Key amenities are the refurbished Oil House with its 600-seat Polacek pavilion and new sidewalks winding through eye-pleasing landscaping dotted with flowers planted by the Garden Club of Johnstown. Particularly encouraging is that Johnstown Area Heritage Association, its owner, has positioned this 3.5-acre jewel as a viable player in promoting revitalization for the city’s downtown.
“The idea is to bring people downtown, to provide another reason to come into the city. It’s a cool package with Stone Bridge,” said JAHA president and CEO Richard Burkert, also referring to his organization’s bridge-lighting accomplishments.
Some $2.5 million in funding, including a $500,000 donation from PNG and a state grant, went toward the park’s phase one project.
Hopefully, there’s more to come, Burkert said. A $1.5 million plan would be done incrementally as funding becomes available. Included would be sound insulation for the Oil House, a catering facility, additional restrooms, permanent vending facilities and expanded utility lines.
“We’ve already started a silent phase of a capital campaign, seeking private funding,” Burkert noted.
Additional money comes from smaller events held at the park, something JAHA hopes to expand on.
“We’ve had concerts, weddings. We had a picnic and awards program for the Lantzy football game (held earlier this month). We even had a revival,” Burkert said.
Additional funding opportunities will come this summer with the always-popular AmeriServ Flood City Music Festival on Aug. 2-4 and with Summer Concert Series presentations on July 19, Aug. 9 and Sept. 13.
Burkert, always quick and willing to promote Johnstown, readily touts what PNG park offers our region.
“It essentially was an abandoned brownfield that wasn’t very attractive. It was something we thought about, though, for 10 years,” Burkert said. “We needed a secure, dedicated property away from Cambria City.”
He was referring, of course, to breaking long ties in that neighborhood and with the then-immensely popular Johnstown FolkFest, something that even today doesn’t sit well with some people.
Looking to what has resulted and to future opportunities available at PNG park, it would be wrong today to continue criticizing JAHA’s decision.

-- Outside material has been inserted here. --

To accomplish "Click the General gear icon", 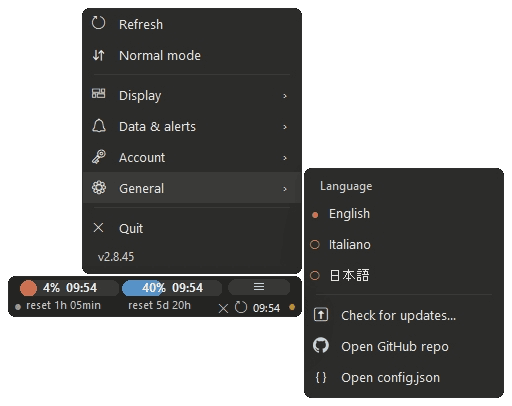I will (99, 188).
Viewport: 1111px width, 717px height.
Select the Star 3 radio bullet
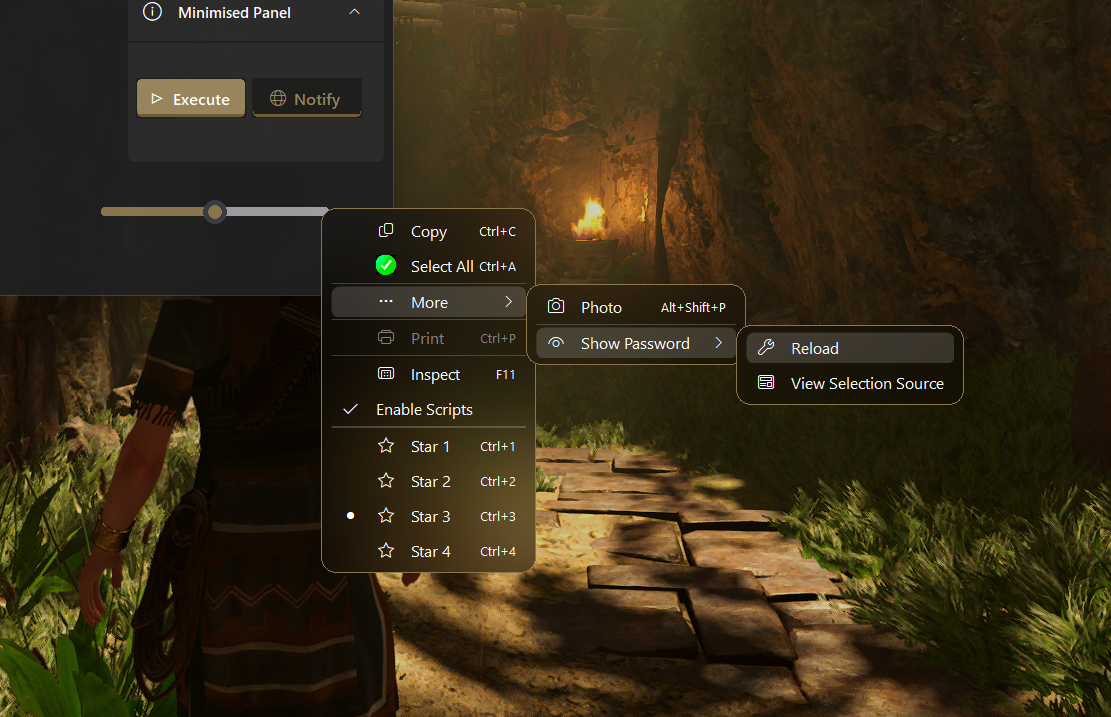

“(The park) presents Johnstown well. It sits where the three rivers come together and you can easily see the Inclined Plane and it can be seen from Roosevelt Boulevard,” Burkert noted.
“Unlike Point Stadium, it can be used informally. With the bridge’s special light shows performed to music, it fits in well with Thunder.”
It certainly does, as well as with plans for Johnstown’s revitalization.
Our region has a wonderful, hardworking organization in Johnstown Area Heritage Association, and a gem in Peoples Natural Gas Park.
If you haven’t been to the park, treat yourself soon.